EXERCISE BRIEF: The reply needs the lines from the one containing "This screenshot has height=454, width=1086." through the end of the material, each repeated exactly, and no pictures.
━━━━━━━━
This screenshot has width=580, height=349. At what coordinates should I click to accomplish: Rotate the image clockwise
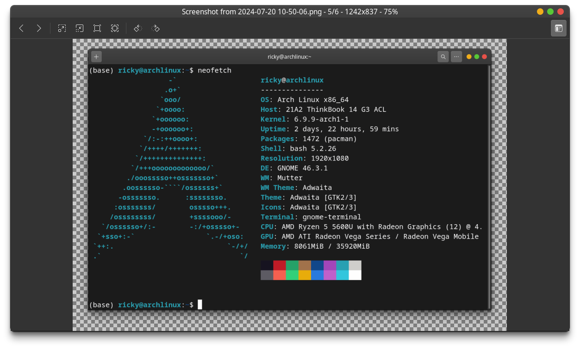156,28
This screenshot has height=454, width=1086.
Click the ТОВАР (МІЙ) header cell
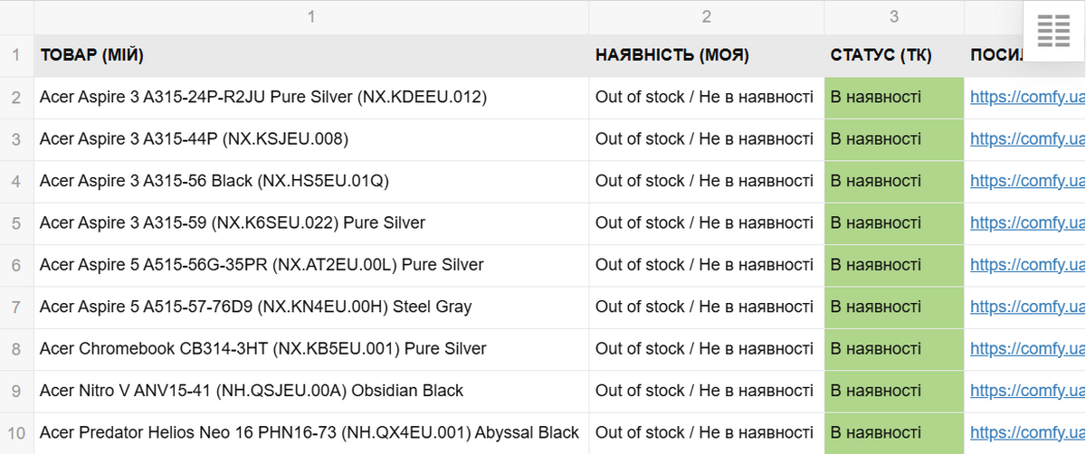point(311,56)
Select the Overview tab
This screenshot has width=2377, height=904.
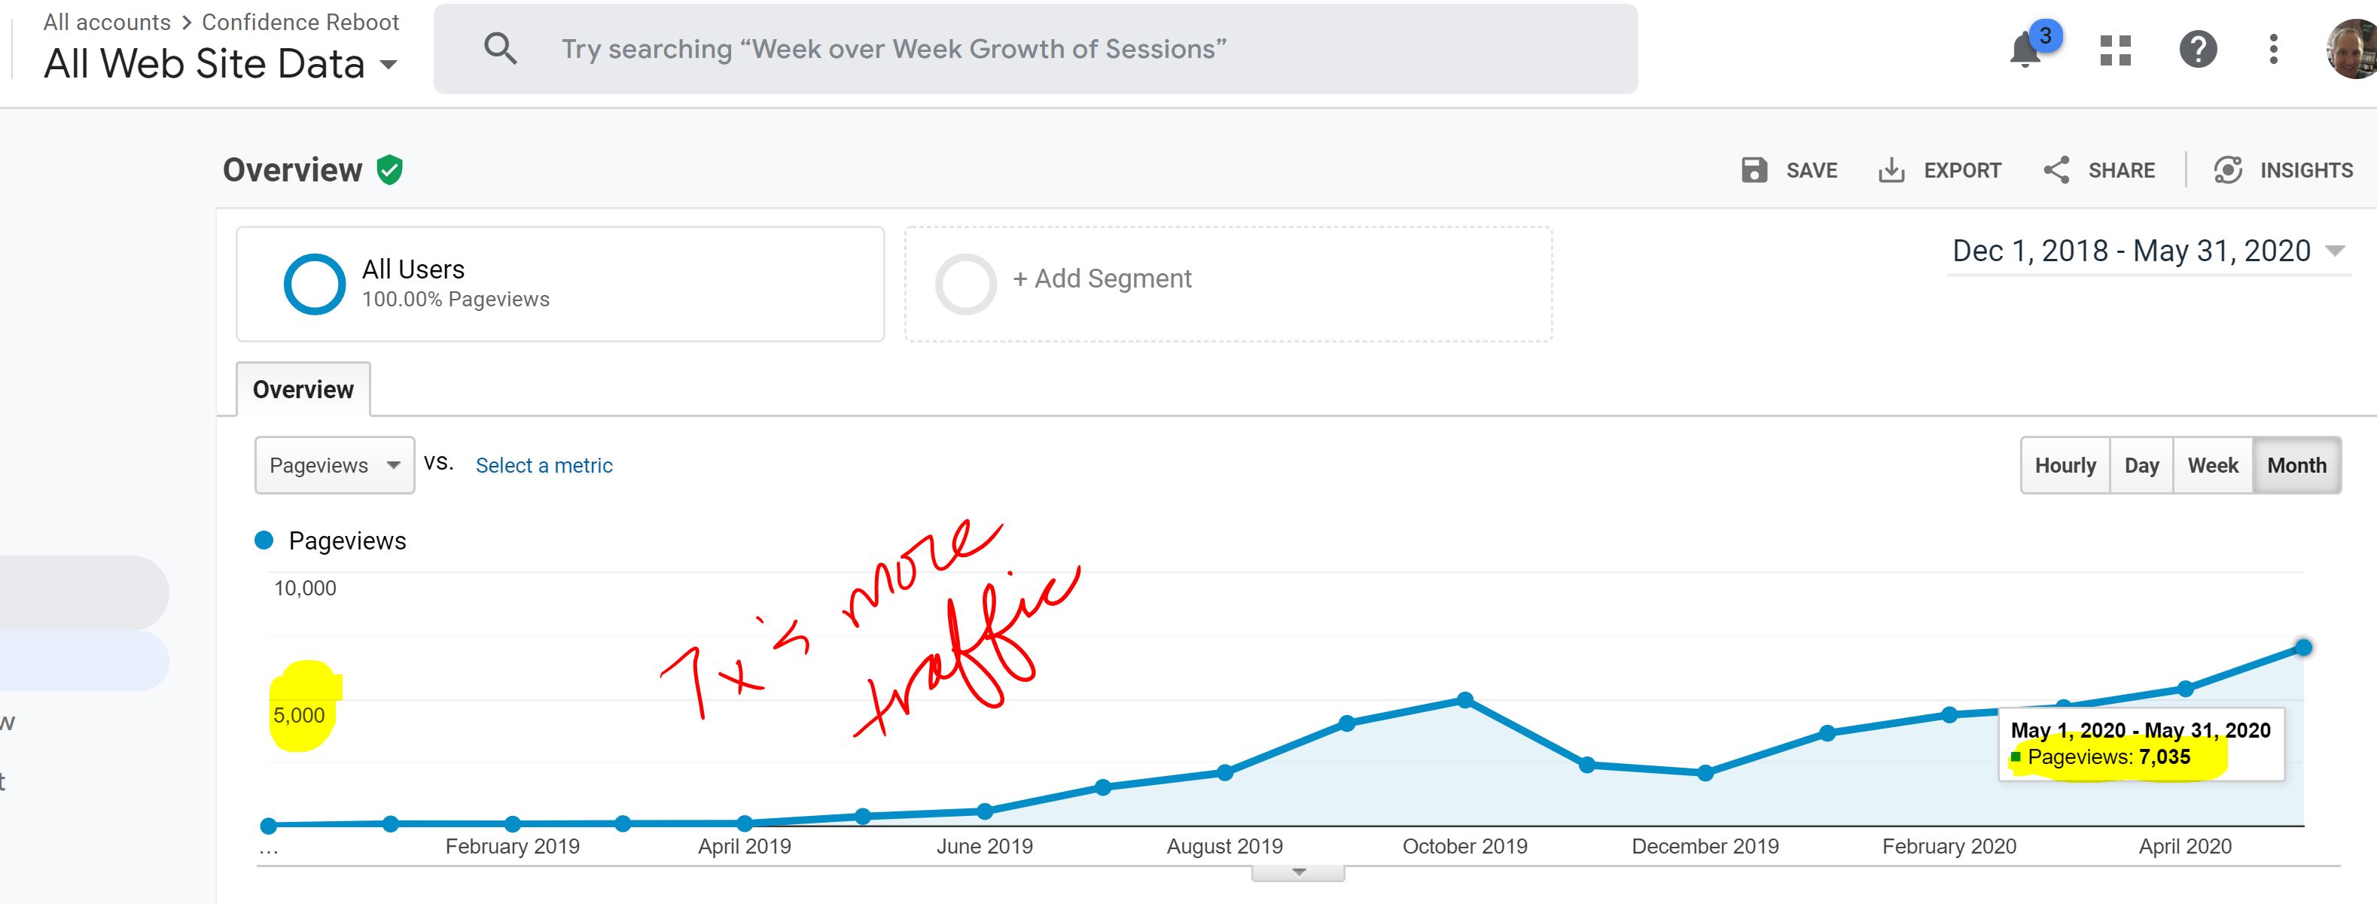[303, 389]
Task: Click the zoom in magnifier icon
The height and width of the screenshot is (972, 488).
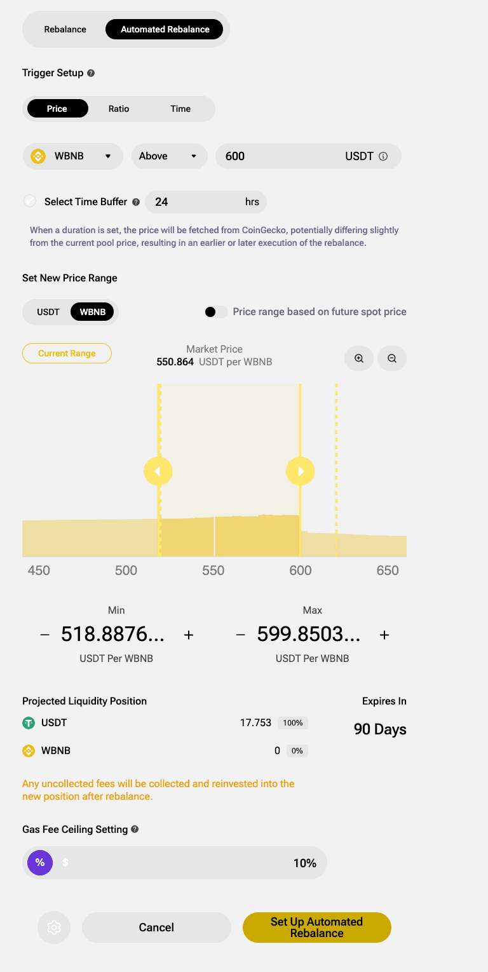Action: (x=359, y=358)
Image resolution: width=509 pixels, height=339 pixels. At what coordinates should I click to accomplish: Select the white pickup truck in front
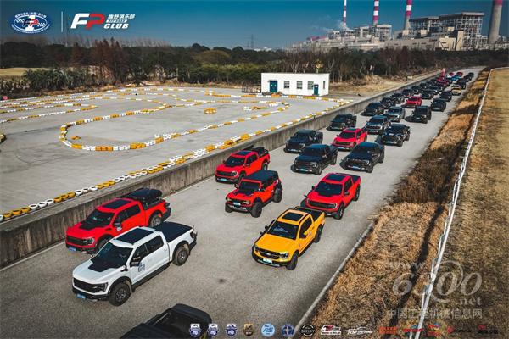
━━━━━━━━
EXERCISE OUTPUT:
This screenshot has height=454, width=1086.
Click the ТОВАР (МІЙ) header cell
point(311,56)
Select the Overview tab
This screenshot has width=2377, height=904.
[303, 389]
Task: Click the zoom in magnifier icon
The height and width of the screenshot is (972, 488).
Action: (x=359, y=358)
Image resolution: width=509 pixels, height=339 pixels. At what coordinates should I click to accomplish: Select the white pickup truck in front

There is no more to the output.